SUPPLIED RECORDS:
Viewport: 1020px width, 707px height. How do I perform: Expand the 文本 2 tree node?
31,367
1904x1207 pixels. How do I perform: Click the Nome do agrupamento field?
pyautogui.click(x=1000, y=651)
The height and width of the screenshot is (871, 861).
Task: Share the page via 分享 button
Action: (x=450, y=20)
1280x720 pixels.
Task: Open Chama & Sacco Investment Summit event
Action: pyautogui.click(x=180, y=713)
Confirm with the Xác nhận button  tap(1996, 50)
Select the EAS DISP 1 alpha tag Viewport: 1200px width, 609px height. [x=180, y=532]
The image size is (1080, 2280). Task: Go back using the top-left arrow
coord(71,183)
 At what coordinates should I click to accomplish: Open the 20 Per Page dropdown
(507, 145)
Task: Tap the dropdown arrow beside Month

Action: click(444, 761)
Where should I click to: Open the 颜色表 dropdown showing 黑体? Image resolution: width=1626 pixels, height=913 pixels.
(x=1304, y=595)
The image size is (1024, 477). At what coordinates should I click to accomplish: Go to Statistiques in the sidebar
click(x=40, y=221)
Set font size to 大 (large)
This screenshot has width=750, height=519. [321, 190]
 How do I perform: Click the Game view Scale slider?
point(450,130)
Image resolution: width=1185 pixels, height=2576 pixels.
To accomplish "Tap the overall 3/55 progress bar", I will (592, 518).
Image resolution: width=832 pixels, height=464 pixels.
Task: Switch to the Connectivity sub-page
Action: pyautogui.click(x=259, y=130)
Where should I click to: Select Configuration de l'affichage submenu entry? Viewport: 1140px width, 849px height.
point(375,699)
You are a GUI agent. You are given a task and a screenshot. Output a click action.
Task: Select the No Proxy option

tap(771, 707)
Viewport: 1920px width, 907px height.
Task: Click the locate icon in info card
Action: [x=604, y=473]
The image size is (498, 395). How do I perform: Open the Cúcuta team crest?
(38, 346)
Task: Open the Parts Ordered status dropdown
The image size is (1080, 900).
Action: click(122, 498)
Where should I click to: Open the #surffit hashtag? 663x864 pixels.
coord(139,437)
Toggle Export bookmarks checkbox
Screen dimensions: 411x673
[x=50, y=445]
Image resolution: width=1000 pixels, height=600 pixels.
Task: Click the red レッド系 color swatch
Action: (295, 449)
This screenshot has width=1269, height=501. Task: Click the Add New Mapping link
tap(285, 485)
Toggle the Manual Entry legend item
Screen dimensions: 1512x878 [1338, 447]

EXERCISE GOAL:
Only one stretch of the entries above is wanted: the lines from the one containing "Confirm with the" through the one containing "You are a GUI". Please reproduce it exactly.

ANSWER TO THIS PROBLEM:
Confirm with the Xác nhận button  tap(1996, 50)
Select the EAS DISP 1 alpha tag Viewport: 1200px width, 609px height. [x=180, y=532]
The image size is (1080, 2280). Task: Go back using the top-left arrow
coord(71,183)
 At what coordinates should I click to accomplish: Open the 20 Per Page dropdown
(507, 145)
Task: Tap the dropdown arrow beside Month

Action: click(444, 761)
Where should I click to: Open the 颜色表 dropdown showing 黑体? Image resolution: width=1626 pixels, height=913 pixels.
(x=1304, y=595)
The image size is (1024, 477). At what coordinates should I click to accomplish: Go to Statistiques in the sidebar
click(x=40, y=221)
Set font size to 大 (large)
This screenshot has width=750, height=519. [321, 190]
 How do I perform: Click the Game view Scale slider?
point(450,130)
Image resolution: width=1185 pixels, height=2576 pixels.
To accomplish "Tap the overall 3/55 progress bar", I will (592, 518).
Image resolution: width=832 pixels, height=464 pixels.
Task: Switch to the Connectivity sub-page
Action: pyautogui.click(x=259, y=130)
Where should I click to: Select Configuration de l'affichage submenu entry? Viewport: 1140px width, 849px height.
point(375,699)
You are a GUI agent. You are given a task and a screenshot. Output a click action.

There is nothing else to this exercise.